Quanto à gestão, a Casa de Repouso está a ser gerida “de forma a que não haja ruturas”, adianta o presidente. Para Paulo Silveira todas as instituições passam por dificuldades e a Casa de Repouso João Inácio de Sousa não é exceção, mas facto é que dessas dificuldades não advém “menos empenho e menos dedicação”.
“Apesar das dificuldades, tudo se mantém, as pessoas estão a ser bem atendidas e, felizmente, nada tem faltado aos utentes desta casa”, rematou Paulo Silveira.
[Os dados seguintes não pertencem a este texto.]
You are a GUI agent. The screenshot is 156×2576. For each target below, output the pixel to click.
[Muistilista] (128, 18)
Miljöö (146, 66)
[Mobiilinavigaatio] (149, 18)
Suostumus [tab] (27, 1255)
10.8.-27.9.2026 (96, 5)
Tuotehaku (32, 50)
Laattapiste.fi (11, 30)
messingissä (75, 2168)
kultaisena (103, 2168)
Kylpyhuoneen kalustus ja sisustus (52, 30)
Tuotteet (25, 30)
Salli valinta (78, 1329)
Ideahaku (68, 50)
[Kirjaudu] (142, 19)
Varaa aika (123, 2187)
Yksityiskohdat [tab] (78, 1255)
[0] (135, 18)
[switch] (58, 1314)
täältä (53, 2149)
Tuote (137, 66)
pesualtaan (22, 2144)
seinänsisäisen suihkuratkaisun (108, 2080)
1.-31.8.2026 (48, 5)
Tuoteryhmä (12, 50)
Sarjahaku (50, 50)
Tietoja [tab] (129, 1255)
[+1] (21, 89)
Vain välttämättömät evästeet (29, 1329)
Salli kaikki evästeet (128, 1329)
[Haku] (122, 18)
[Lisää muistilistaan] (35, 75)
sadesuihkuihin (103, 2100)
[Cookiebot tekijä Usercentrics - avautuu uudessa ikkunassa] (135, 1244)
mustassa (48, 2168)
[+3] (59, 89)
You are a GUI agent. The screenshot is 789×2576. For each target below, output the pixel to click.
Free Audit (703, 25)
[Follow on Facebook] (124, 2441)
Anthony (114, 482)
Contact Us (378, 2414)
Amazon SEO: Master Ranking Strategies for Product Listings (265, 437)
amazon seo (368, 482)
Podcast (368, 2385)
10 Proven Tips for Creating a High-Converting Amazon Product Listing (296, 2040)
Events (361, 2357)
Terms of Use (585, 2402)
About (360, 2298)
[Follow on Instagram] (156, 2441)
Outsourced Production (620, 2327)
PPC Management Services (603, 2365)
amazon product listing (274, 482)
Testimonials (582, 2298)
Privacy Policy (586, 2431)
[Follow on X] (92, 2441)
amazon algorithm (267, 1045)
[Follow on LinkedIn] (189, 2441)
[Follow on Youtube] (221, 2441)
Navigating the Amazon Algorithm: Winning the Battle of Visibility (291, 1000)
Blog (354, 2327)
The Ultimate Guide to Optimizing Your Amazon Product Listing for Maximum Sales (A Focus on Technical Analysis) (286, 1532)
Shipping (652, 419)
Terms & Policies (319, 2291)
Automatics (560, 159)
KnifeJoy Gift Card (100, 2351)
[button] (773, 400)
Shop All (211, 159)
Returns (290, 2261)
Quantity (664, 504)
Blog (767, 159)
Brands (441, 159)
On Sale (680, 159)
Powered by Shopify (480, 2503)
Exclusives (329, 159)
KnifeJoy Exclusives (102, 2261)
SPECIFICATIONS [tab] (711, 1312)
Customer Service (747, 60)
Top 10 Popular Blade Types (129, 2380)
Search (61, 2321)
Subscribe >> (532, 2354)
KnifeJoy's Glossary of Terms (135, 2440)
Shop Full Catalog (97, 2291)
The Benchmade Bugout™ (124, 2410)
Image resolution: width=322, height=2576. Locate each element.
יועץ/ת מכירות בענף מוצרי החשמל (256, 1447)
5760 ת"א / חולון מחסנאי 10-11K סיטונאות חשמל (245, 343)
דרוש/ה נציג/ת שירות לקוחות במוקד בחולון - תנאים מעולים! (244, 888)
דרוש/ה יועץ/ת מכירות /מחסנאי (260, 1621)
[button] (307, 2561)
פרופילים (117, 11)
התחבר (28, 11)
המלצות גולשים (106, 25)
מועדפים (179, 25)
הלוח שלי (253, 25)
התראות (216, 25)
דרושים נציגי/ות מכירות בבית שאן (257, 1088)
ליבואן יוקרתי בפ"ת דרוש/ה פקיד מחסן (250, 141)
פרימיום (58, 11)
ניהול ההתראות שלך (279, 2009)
A nível de sobrevivência do próprio lar, a Casa de Repouso conta com 80% das pensões de cada idoso, algo que na opinião do presidente não chega por vezes nem para metade das despesas, e conta ainda com a compensação da Secretaria Regional da Solidariedade Social.
E é também já no dia 31 de Março do próximo ano que deverá ser inaugurado a mais recente obra da Casa de Repouso João Inácio de Sousa que consiste num novo Centro de Dia. “Estamos em fase de construção de um Centro de Dia, que é apoiado pelo programa PRORURAL, eixo 3, da ADELIAÇOR”, frisou o presidente da Casa de Repouso.
Recorde-se que esta direção da Casa de Repouso João Inácio de Sousa é mais ou menos recente, não tendo completado um ano de mandato, mas rege-se pelos mesmos valores desde a altura da tomada de posse enunciados por Paulo Silveira: “Rigor, exigência e transparência”, acrescentando ainda que o lar está sempre aberto para quem o quiser visitar e que a direção se mantém sempre disponível para qualquer tipo de esclarecimentos.
As atividades e a importância de uma segunda família
Para além de Terapeuta Ocupacional na Casa de Repouso, Bruna Sousa é também Coordenadora de Atividades e falou à RL Açores sobre as atividades realizadas na Casa de Repouso, revelando que normalmente é feito um plano semanal e neste plano é tido em conta a definição de “atividades de estimulação cognitiva e de estimulação física de modo a prevenir futuras incapacidades inerentes do próprio processo de envelhecimento”.
De acordo com Bruna Sousa são várias as atividades realizadas ao longo do ano, tendo em conta as épocas festivas e contando com duas animadoras socioculturais.
Pintura, jogos, ginástica geriátrica, jogos de estimulação cognitiva, atividade física, bingo são algumas das atividades promovidas para os idosos.
“No geral eles demonstram-se entusiasmados, mas também há ainda o estigma de ‘não querer fazer nada’ e ficam muito tempo parados e não os incentivarmos eles preferem estar sem fazer nada” revelou Bruna Sousa no que respeita as atividades, acrescentando que por vezes é difícil “tentar levantá-los do sofá, mas que já vão aderindo mais”.
“Somos talvez a segunda família e é claro que é difícil e muitas das vezes, mesmo sem querer, apegamo-nos a alguns idosos e é nossa função dar um bocadinho de carinho e atenção para que possa ter melhor qualidade de vida nesta fase”, revelou.
Numa altura em que se aproxima a época de Natal, Bruna Sousa conta que tentam fazer algo alusivo à época, sendo feita a ceia da Natal, “um pouco mais cedo do que o habitual”, mas facto é que a data não passa em branco e é lembrada junto daqueles que já passaram tantos “natais” em família e agora devido a circunstâncias da vida podem estar um pouco mais sozinhos.